After you give birth, your provider may continue to treat you with heparin. Or she may treat you with a blood thinner called warfarin. Warfarin is safe to take after pregnancy, even if you’re breastfeeding. Warfarin is not safe to take during pregnancy because it may cause birth defects.
Don’t take combined hormonal methods of birth control during the first 21-42 days after delivery. The risk of DVT is highest in the first 21 days.
How can I safely keep up with my prenatal care appointments during the COVID-19 pandemic?
During the coronavirus disease 2019 pandemic (COVID-19) your prenatal care visits may change. Ask your provider how he will monitor your health and do the tests you need while keeping you and your baby safe from COVID-19.
Providers are taking steps to prevent the spreading of COVID-19 by using telehealth or telemedicine. Telehealth or telemedicine are health visits where you talk to your provider by phone or by videocall, instead of going to his office. You will need either a phone, tablet or computer for a telehealth visit and in some cases you may need access to the internet. Let your provider know if you are unable to have telehealth visits due to lack equipment or any other reason. Ask any questions you may have about keeping up with your ultrasounds and other tests while avoiding getting COVID-19.

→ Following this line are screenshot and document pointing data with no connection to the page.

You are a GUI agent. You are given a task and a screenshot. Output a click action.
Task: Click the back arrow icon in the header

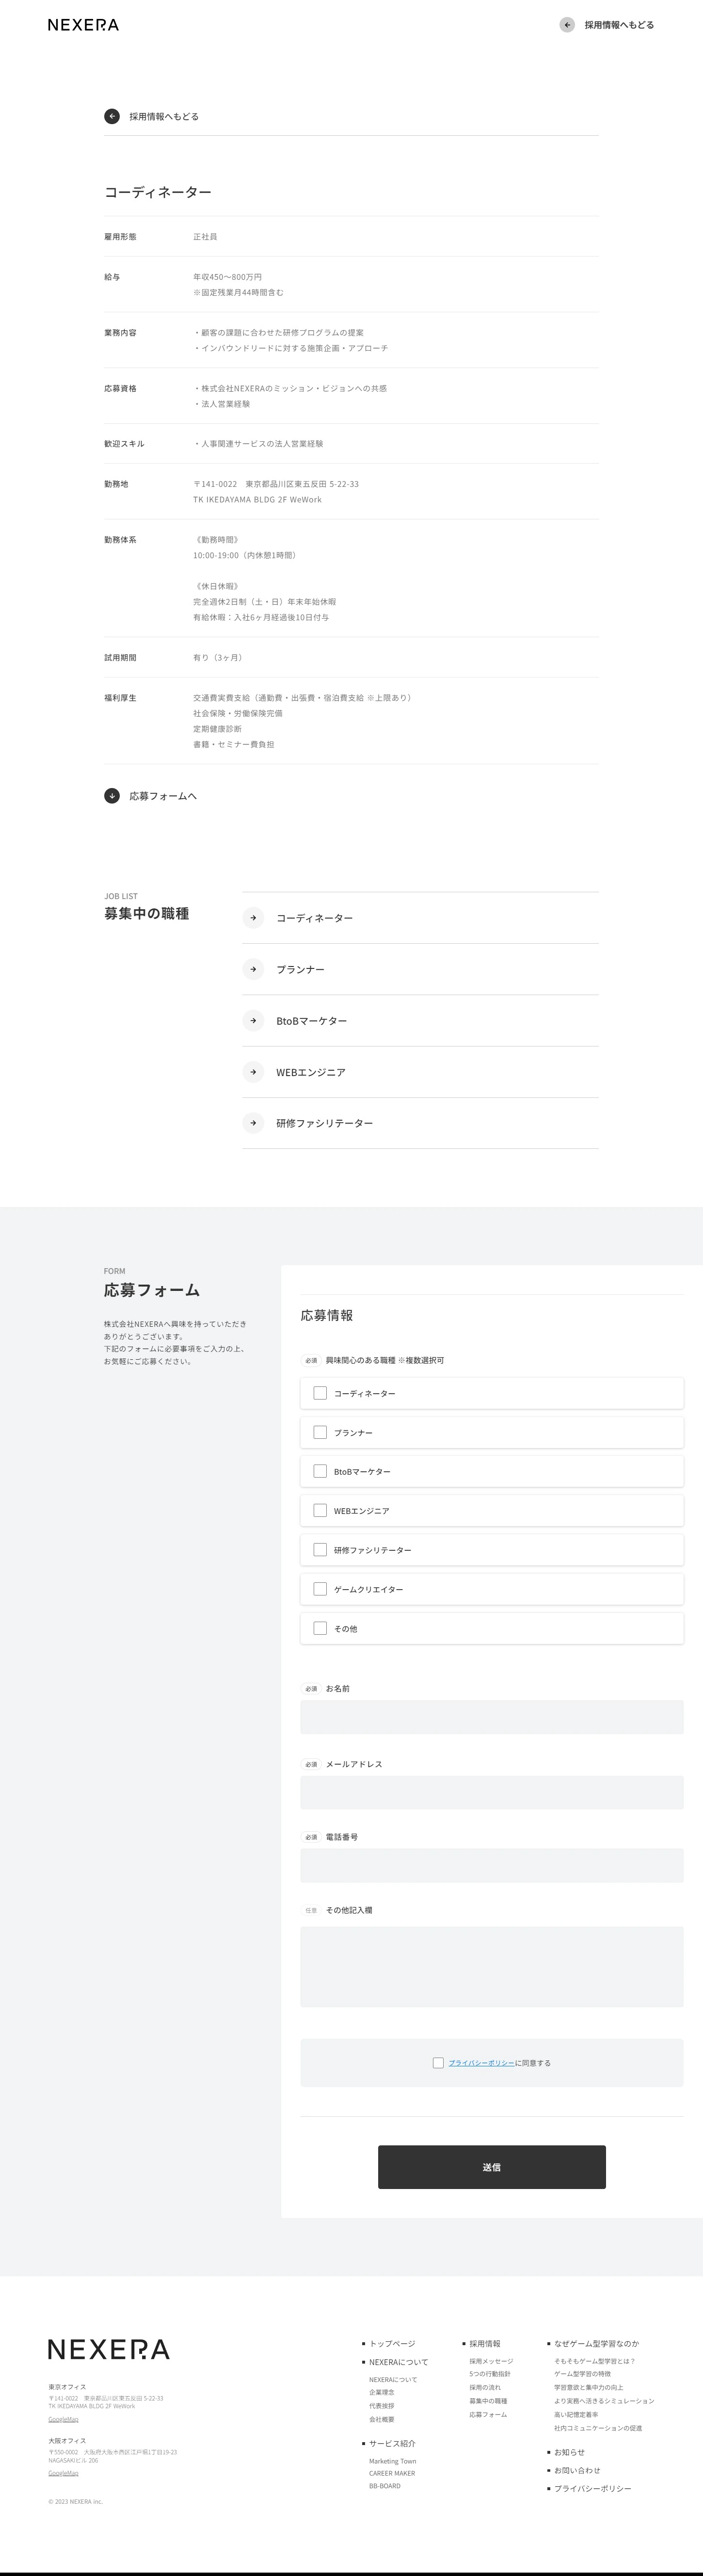pos(567,25)
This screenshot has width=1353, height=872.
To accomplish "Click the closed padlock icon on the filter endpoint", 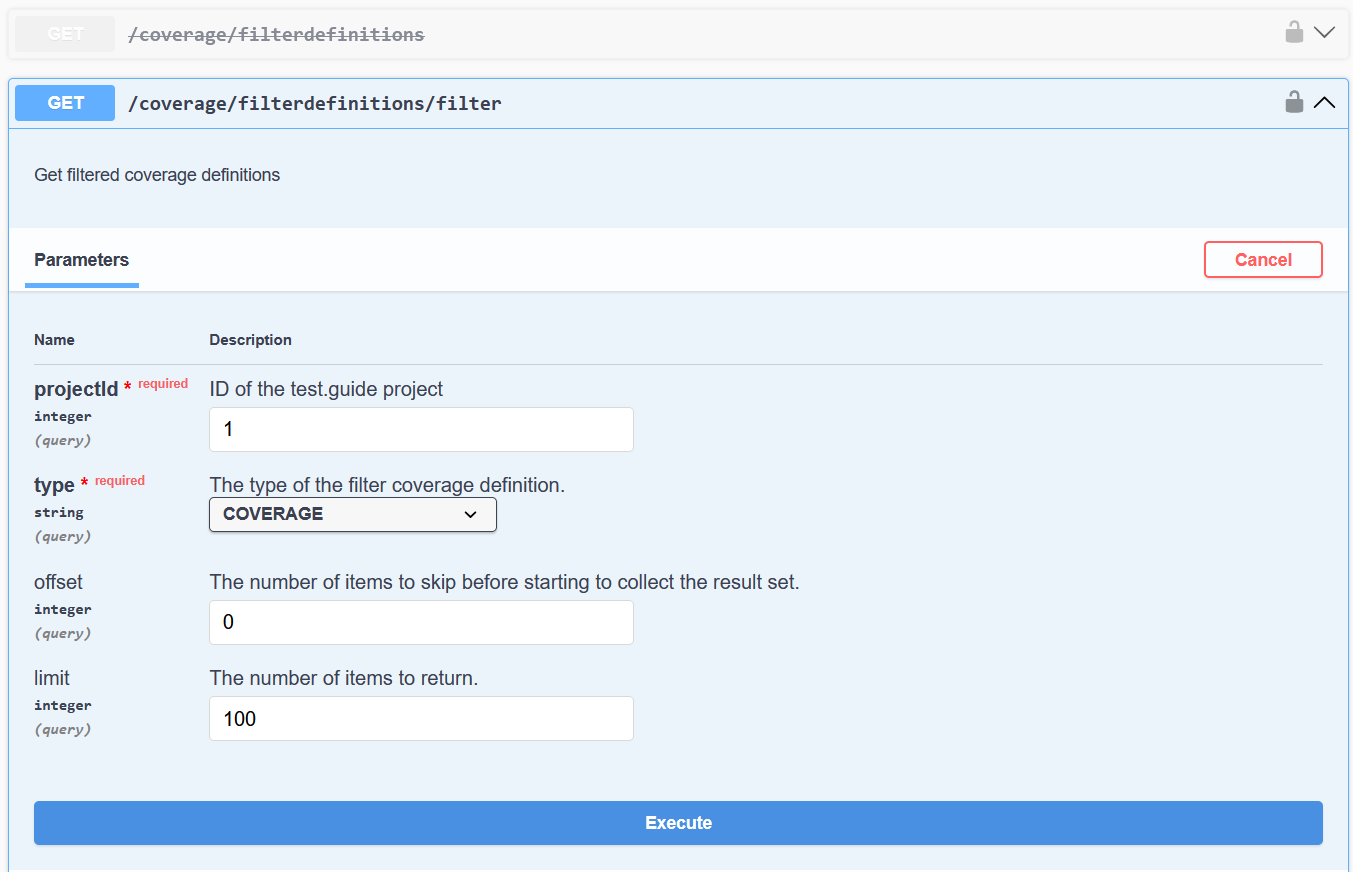I will 1294,101.
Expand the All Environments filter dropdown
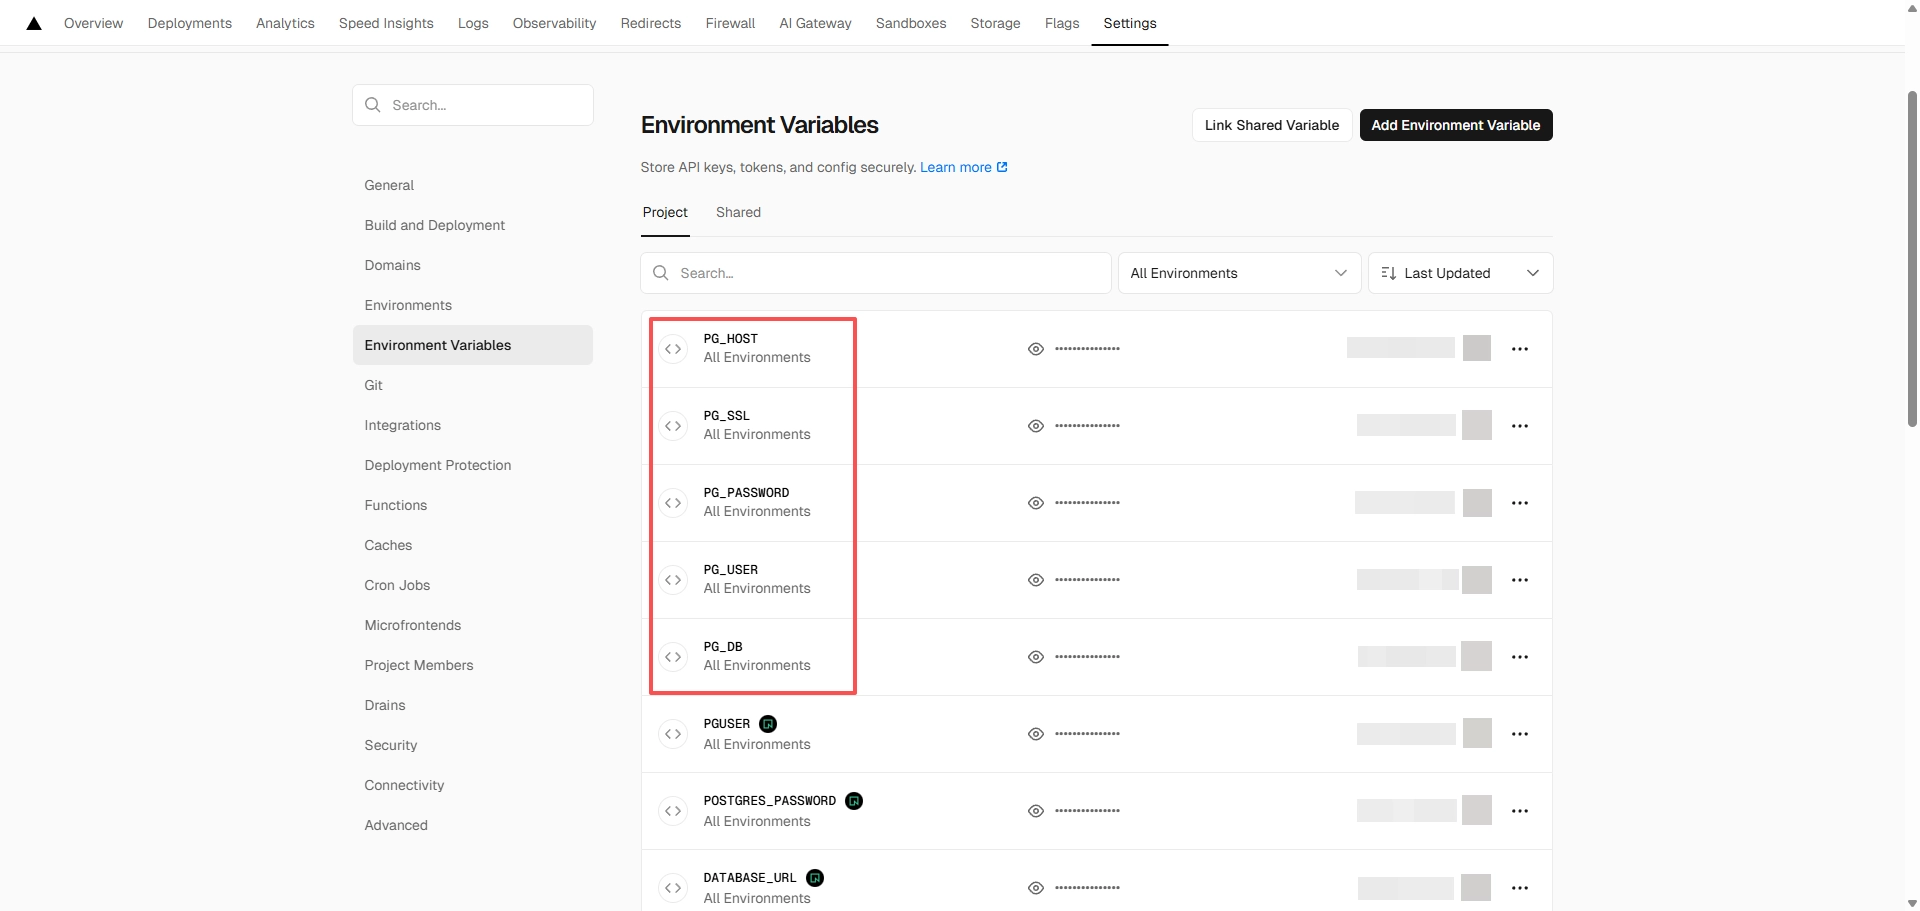 tap(1238, 273)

What can I do to reduce my risk of blood clots?
- Know the signs and symptoms of a blood clot. On an affected limb like a leg or arm, you may notice swelling, pain or tenderness that was not caused by an injury, warm skin when you touch it or redness and discoloration. Contact your provider if you experience any of these symptoms.
- Talk to your provider about your risk. If you or a family member like a parent, brother or sister have had blood clots before, tell your provider.
- Move or stretch on long trips. If you sit for more than 4 hours on a trip, try to move your legs often. If you can walk around, you may do so. If you can’t, you may try seated leg stretches like extending your legs straight out and moving your ankles to move your toes toward and away from you. You may also pull your knee to your chest and hold it there with your hands for 15 seconds.
- Follow other travel tips for reducing risk of blood clots. These include drinking lots of fluids like water, wearing loose-fitted clothing or wearing special stockings that compress your legs below the knee. Talk to your provider before trying these stockings.
- Follow your provider’s instructions during pregnancy and after giving birth. Your provider may give you medications like blood thinners or ask you to come in for additional prenatal care checkups.